De Rogério Distéfano, no blog O Insulto Diário (http://www.oinsultodiario.com/)

Gente, vamos pensar um pouco, chega de comer prato feito. Essa bronca contra o ministério público por investigar candidatos: Fernando Haddad, Geraldo Alckmin e Beto Richa. Na realidade o problema é com Beto Richa, que foi preso. Os outros dois pegaram carona para reforçar o escracho contra o MP.

Começou com um conselheiro do CNMP, advogado, sintomaticamente. Recebeu previsível aplauso do ministro Gilmar Mendes e chegou à corregedoria do MP. Agora promotores e procuradores são vilões.  A razão é chinfrim: porque agiram às vésperas das eleições, o que pode prejudicar candidaturas e influir nos eleitores. O fato na sua palmar objetividade é rigorosamente ignorado, ou melhor, ofuscado propositadamente.

1 – Os promotores e procuradores não são irresponsáveis a ponto de investigar sem uma fímbria de indícios ou de provas. 2 –  Juízes, que não são criticados ou postos diante de corregedorias, autorizaram as investigações, a coleta de provas em domicílios e deferiram as prisões.
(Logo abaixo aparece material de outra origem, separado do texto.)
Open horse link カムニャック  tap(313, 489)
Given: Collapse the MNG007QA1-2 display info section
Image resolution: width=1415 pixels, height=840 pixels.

Então, promotores e procuradores deveriam esperar as eleições para, depois, promover as investigações, e os juízes recolher-se em obsequiosa omissão?
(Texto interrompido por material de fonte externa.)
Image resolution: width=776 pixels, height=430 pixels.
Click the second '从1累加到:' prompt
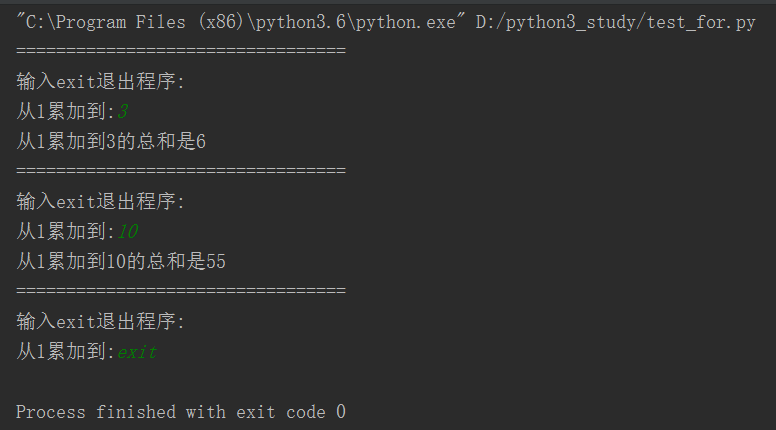[66, 232]
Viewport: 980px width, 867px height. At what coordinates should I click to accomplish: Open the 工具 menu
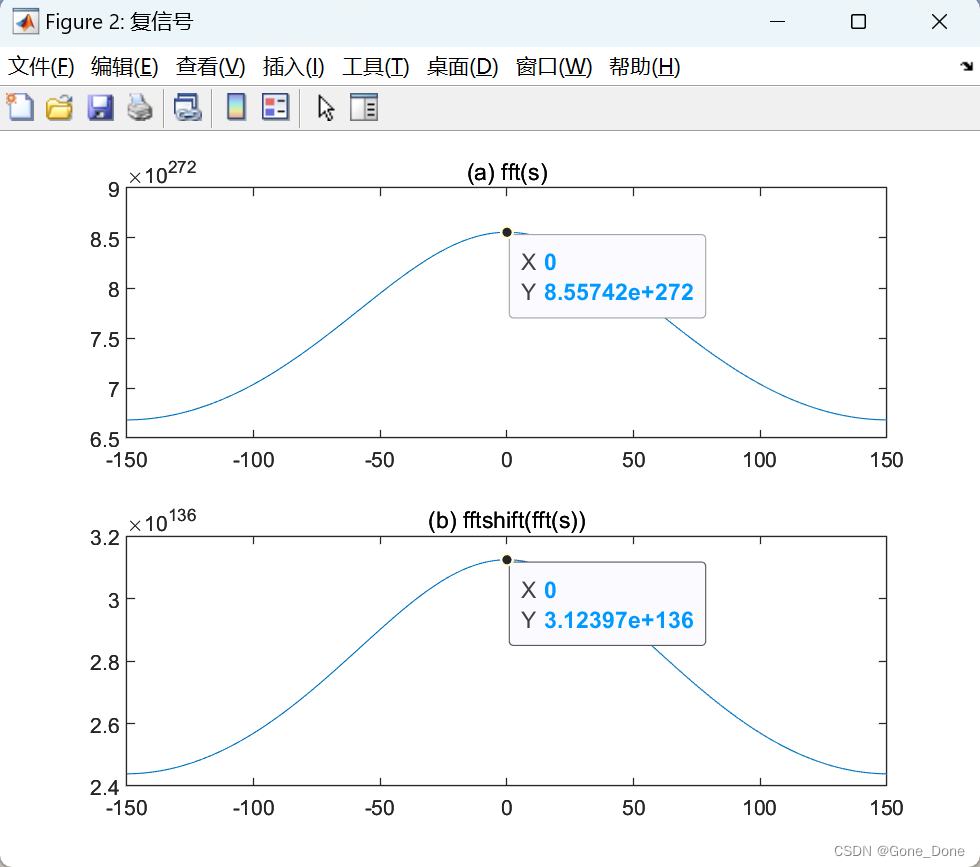tap(375, 67)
A crítica ao MP transita para o cinismo, como se a ação do ministério público não fosse permanente, devendo estacar no período eleitoral. Como se houvesse um bill of indemnity temporário para os candidatos. Não sejamos ingênuos: as ações vieram na hora que compromete as candidaturas. E daí? Quem não deve não teme. Fiquemos no caso do Paraná, de Beto Richa e seu entorno próximo-distante.
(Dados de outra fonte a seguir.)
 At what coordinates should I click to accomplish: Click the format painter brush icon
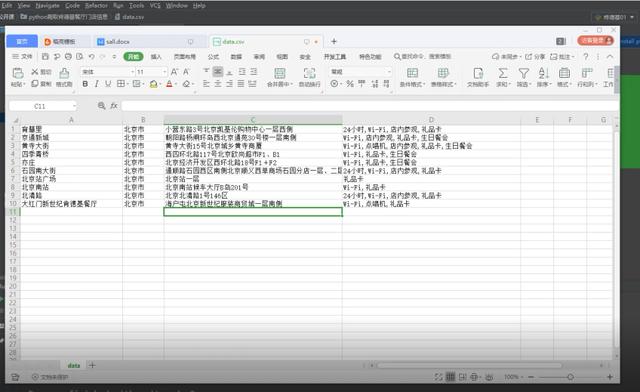64,74

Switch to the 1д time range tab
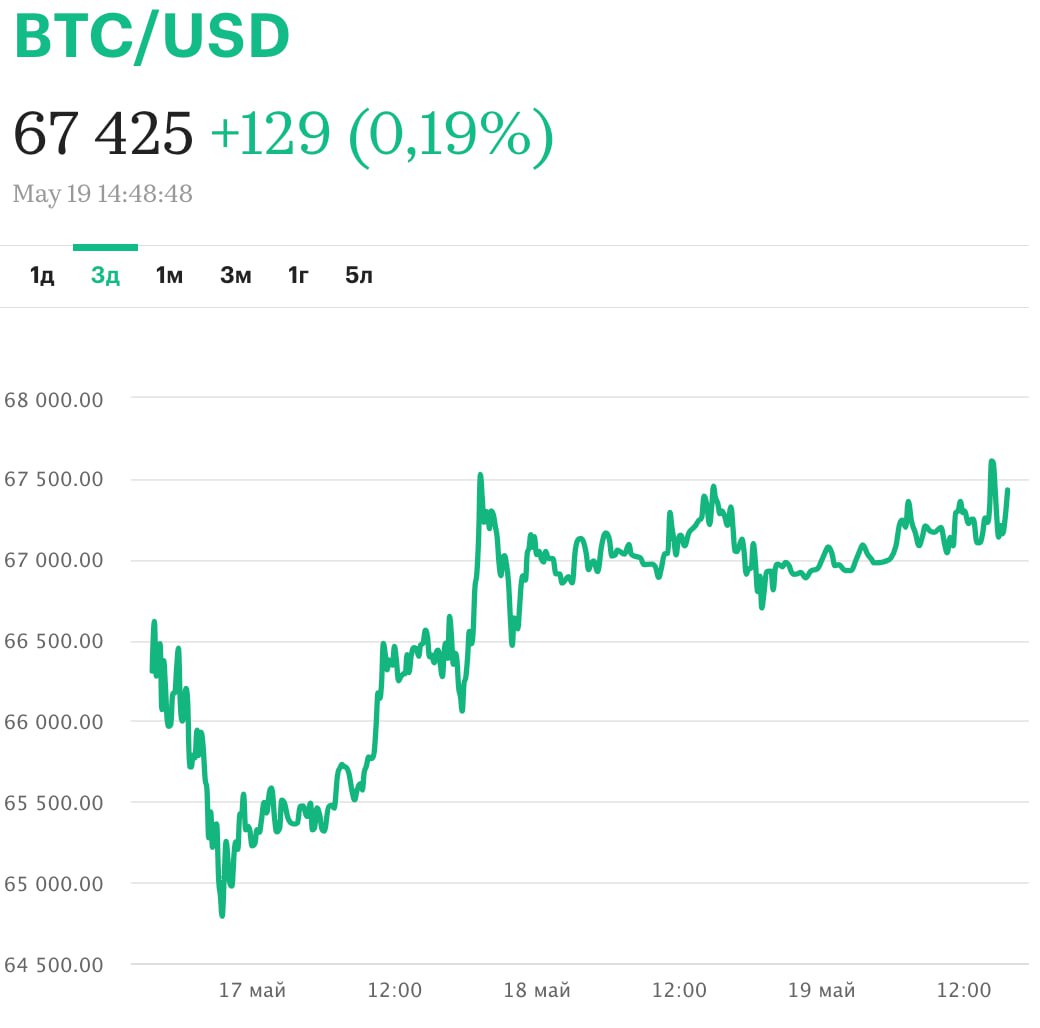pyautogui.click(x=42, y=275)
Beto Richa brincou no trapézio e na linha de equilibrista sem a cautela da rede protetora da lei, apostando na impunidade que o Paraná historicamente concede aos políticos. Foram oito anos de constante viver perigosamente – sem contar o período na prefeitura, não exatamente digno de aplausos. As investigações vinham desde o início do segundo mandato. Não contou que o pecado pode levar à punição do pecador.

Queriam que o MP esperasse até o fim da senatória? Por trás da celeuma contra a prisão de Beto Richa – é só ela que interessa aos críticos, o resto é desculpa – estão os inconformados com a prisão após a segunda instância, que querem manter a impunidade do foro privilegiado. Beto Richa continua elegível – e honrado, segundo ele. Os eleitores que decidam, não o conselho nacional do MP. E que a Justiça siga seu curso, aos trancos, como sempre.

4 ideias sobre “Livre pensar é só pensar

  1. Ademar Luiz Vieira

    Acho que no ministério público do Paraná tem muita gente do PT enrustido.
    A lei ali funciona da seguinte forma:
    Pros amigos a lei, pros inimigos o rigor da lei.